▶ Schriftliche Aufgabe A
Prüfe für jede der folgenden Aussagen, ob sie mit dem Artikel über das Alter von US-Politikern übereinstimmt, und antworte jeweils mit Ja oder Nein samt den entscheidenden Worten aus dem Artikel als genauem Zitat: (i) Joe Biden ist 80 Jahre alt. (ii) Mitch McConnell erlitt bei einem Sturz im März eine Gehirnerschütterung. (iii) Donald Trump ist 80 Jahre alt.
▶ Schriftliche Aufgabe B
Aktualisiere die Einträge ab der Zeile mit „The image size“ bis einschließlich der Zeile mit „click(x=183, y=98)“, indem du darin „tab“ durch „menu“ ersetzt und sonst nichts veränderst. Gib nur diese Zeilen wieder und lass die Bilder weg.
━━━ Textabschnitt
Sollten US-Polit-Dinosaurier überhaupt kandidieren?
Mehrere wichtige US-Politiker sind bereits über 80 Jahre alt. Sollten diese «Dinosaurier» wirklich noch kandidieren? Eine Expertin schätzt ein.
Das Wichtigste in Kürze
- In den USA ist das Alter der Senatoren und Präsidentschaftskandidaten ein grosses Thema.
- Von Joe Biden (80), Donald Trump (77) bis zu fast 90-jährigen Senatoren gibt's kein Limit.
- Aber sind Politiker in diesem Alter überhaupt amtstauglich? Eine Expertin schätzt ein.
Im Hinblick auf den bevorstehenden US-Wahlkampf ist das Alter des aktuellen Präsidenten Joe Biden (80) immer wieder ein grosses Thema. Regelmässig macht der Senior mit Versprechern und seltsamem Verhalten Schlagzeilen.
Zuletzt hat aber ein Republikaner auf sich aufmerksam gemacht: Mitch McConnell hatte an gleich zwei Pressekonferenzen offenbar einen Total-Aussetzer. Der 81-Jährige zog sich bei einem Sturz im März eine Gehirnerschütterung zu.
Biden und McConnell sind aber bei weitem nicht die ältesten Dinosaurier im US-Politzirkus. Dazu muss man nicht weiter schauen als bis zum Kongress der Vereinigten Staaten.
━━━━━━
━━━ Datenauflistung
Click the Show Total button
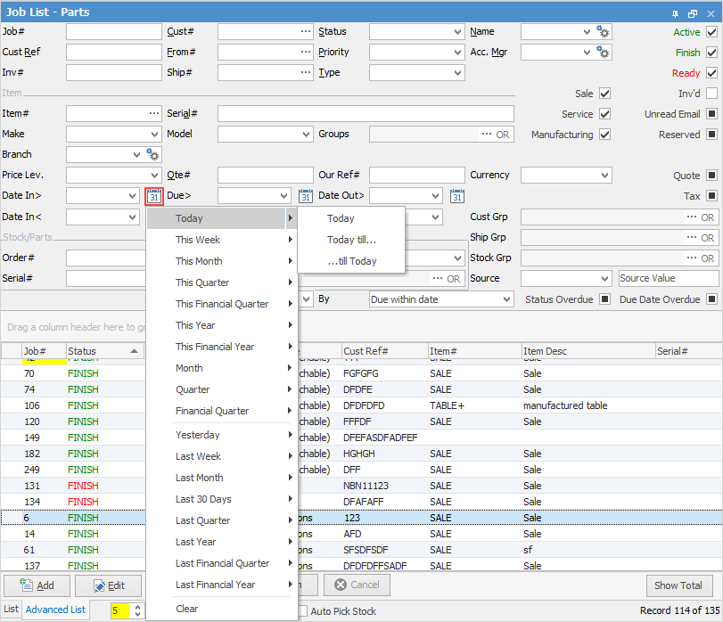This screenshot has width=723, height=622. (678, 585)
━━━━━━
━━━ Datenauflistung
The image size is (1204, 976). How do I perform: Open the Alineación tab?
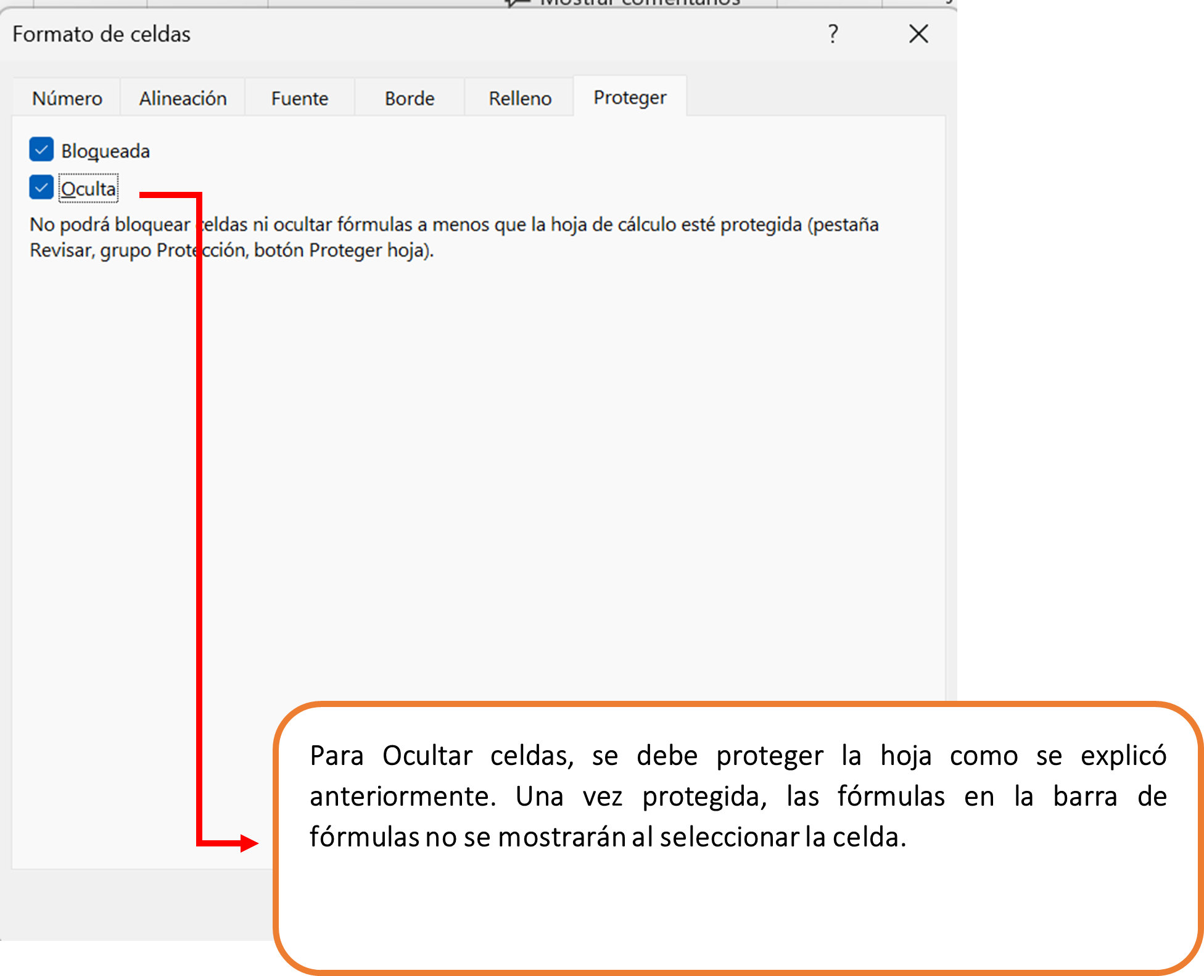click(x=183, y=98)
━━━━━━
━━━ Datenauflistung
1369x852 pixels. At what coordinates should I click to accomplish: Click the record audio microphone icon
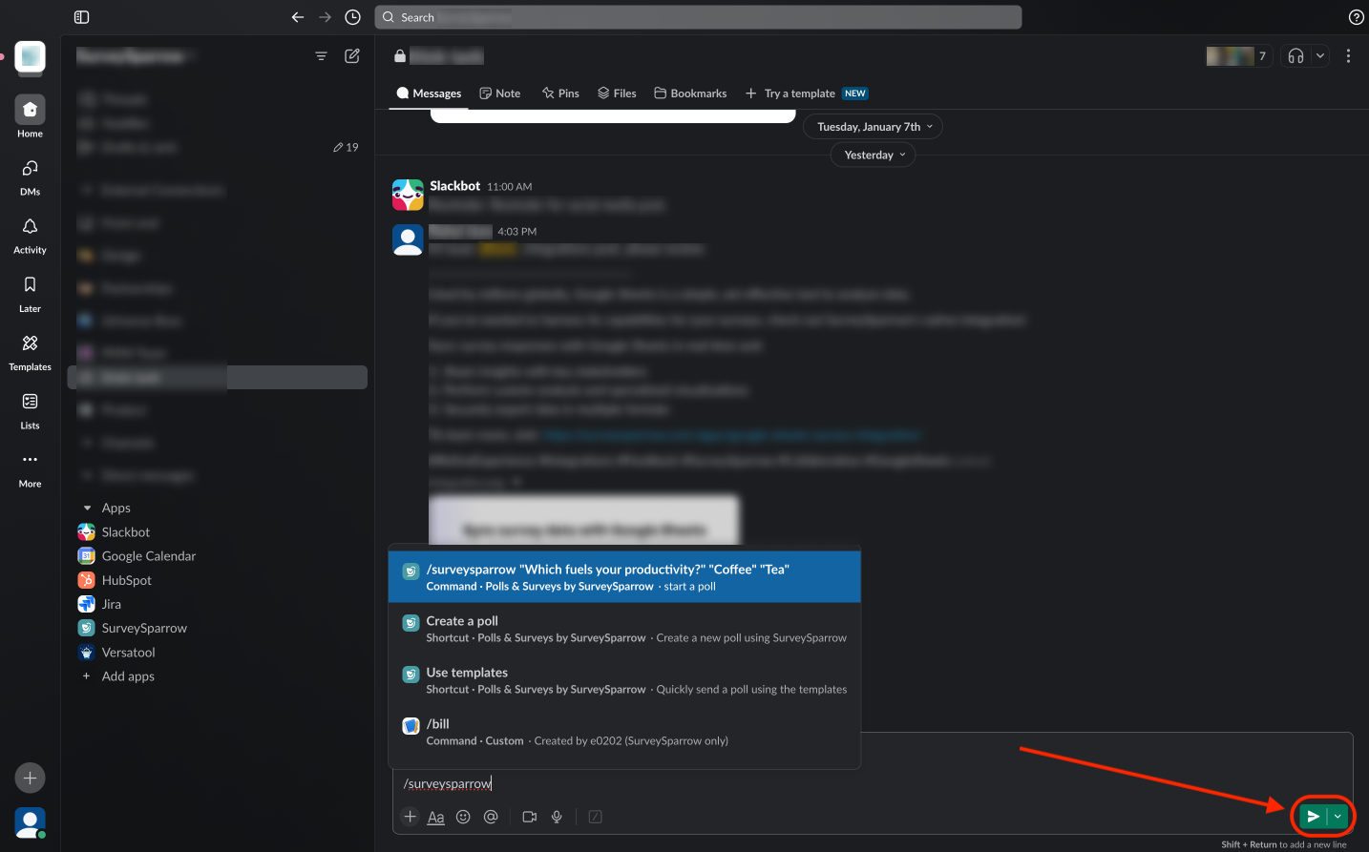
━━━━━━
▶ Vollständige Antwort A
(i) Ja: „Von Joe Biden (80), Donald Trump (77) bis zu fast 90-jährigen Senatoren gibt's kein Limit.“
(ii) Ja: „Der 81-Jährige zog sich bei einem Sturz im März eine Gehirnerschütterung zu.“
(iii) Nein: „Von Joe Biden (80), Donald Trump (77) bis zu fast 90-jährigen Senatoren gibt's kein Limit.“

▶ Vollständige Antwort B
The image size is (1204, 976). How do I perform: Open the Alineación menu?
click(x=183, y=98)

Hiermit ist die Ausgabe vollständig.